* _YOUR GOAL_: Pull out each line in the records below that contains the word "beside".

* _Entries on target coordinates_:
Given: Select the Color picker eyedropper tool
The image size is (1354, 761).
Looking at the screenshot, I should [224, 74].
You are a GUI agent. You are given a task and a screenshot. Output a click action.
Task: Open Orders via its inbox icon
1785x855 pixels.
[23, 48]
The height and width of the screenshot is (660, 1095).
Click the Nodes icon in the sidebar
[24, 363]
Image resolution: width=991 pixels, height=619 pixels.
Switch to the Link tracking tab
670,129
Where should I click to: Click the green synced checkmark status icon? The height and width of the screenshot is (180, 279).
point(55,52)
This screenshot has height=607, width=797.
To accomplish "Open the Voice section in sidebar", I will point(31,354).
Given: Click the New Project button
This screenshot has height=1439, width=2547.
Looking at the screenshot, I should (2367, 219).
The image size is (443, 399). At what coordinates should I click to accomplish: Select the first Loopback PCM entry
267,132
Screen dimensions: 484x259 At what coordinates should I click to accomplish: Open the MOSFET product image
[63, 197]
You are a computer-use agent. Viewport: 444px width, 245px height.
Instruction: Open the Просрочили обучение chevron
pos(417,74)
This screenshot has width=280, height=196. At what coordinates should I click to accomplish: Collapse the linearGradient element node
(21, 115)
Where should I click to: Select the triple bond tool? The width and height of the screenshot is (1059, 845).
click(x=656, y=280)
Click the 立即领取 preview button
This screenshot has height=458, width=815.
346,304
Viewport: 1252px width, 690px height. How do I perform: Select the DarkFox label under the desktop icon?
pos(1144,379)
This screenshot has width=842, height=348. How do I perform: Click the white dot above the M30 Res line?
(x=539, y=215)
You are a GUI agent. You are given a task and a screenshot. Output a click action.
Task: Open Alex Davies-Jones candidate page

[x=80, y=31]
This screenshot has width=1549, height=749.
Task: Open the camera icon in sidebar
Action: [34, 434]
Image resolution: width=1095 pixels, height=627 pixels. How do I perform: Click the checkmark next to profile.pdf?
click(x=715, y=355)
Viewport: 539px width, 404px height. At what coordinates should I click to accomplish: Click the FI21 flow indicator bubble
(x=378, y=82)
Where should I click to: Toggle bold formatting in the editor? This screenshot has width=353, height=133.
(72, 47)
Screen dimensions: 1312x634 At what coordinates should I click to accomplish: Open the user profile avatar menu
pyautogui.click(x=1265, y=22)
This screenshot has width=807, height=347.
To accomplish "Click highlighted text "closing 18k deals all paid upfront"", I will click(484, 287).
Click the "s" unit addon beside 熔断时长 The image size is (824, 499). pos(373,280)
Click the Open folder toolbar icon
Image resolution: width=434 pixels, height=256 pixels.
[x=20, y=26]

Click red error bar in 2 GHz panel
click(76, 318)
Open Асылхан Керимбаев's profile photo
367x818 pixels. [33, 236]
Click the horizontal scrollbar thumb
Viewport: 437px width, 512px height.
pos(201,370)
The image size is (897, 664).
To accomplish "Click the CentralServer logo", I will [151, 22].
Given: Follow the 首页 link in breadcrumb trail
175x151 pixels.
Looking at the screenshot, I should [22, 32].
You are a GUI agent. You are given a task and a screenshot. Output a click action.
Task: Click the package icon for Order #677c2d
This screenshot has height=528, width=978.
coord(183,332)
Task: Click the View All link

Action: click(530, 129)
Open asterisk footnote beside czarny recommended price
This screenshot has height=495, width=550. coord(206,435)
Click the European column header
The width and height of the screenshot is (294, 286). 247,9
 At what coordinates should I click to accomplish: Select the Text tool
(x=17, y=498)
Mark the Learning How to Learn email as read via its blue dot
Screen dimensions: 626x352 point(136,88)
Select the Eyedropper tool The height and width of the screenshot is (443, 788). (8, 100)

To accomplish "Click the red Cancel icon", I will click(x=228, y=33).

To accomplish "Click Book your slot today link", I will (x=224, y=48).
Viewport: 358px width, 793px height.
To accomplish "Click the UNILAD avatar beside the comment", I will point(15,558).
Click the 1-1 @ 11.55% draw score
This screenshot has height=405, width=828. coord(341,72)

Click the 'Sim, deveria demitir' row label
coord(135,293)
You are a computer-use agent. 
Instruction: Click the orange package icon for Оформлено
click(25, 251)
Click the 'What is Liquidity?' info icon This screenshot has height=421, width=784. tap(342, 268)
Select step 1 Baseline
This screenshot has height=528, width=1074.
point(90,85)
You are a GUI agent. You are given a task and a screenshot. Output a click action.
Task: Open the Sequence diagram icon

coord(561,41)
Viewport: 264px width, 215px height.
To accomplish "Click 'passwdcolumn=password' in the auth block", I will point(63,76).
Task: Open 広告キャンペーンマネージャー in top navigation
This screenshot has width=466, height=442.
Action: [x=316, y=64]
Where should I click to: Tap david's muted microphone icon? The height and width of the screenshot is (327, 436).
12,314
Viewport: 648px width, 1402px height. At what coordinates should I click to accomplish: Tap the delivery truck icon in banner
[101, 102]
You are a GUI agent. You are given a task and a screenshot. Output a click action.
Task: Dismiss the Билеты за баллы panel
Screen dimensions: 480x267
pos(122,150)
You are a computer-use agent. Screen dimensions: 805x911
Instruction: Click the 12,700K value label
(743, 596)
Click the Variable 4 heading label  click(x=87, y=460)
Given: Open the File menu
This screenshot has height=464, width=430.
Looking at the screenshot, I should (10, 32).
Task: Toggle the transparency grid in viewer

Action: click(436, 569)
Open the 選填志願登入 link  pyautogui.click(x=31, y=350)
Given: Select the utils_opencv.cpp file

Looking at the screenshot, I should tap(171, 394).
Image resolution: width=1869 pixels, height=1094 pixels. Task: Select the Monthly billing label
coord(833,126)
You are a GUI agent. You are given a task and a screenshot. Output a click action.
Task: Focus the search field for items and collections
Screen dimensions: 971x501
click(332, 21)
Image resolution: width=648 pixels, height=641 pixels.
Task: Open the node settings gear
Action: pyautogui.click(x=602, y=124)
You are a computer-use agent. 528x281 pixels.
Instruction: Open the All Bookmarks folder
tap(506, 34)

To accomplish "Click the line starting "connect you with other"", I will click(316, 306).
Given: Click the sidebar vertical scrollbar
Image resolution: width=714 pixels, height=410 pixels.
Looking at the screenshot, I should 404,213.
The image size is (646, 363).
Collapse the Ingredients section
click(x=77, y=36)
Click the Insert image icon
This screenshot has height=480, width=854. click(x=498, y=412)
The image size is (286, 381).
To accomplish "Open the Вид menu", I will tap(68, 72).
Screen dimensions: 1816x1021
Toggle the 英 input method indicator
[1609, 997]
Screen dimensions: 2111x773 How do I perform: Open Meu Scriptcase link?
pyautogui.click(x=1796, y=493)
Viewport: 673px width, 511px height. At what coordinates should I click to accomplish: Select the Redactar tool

* _SOLUTION FOR THIS TASK_:
Click the "s" unit addon beside 熔断时长 The image size is (824, 499). pos(373,280)
Open asterisk footnote beside czarny recommended price
To accomplish "Click the UNILAD avatar beside the comment", I will point(15,558).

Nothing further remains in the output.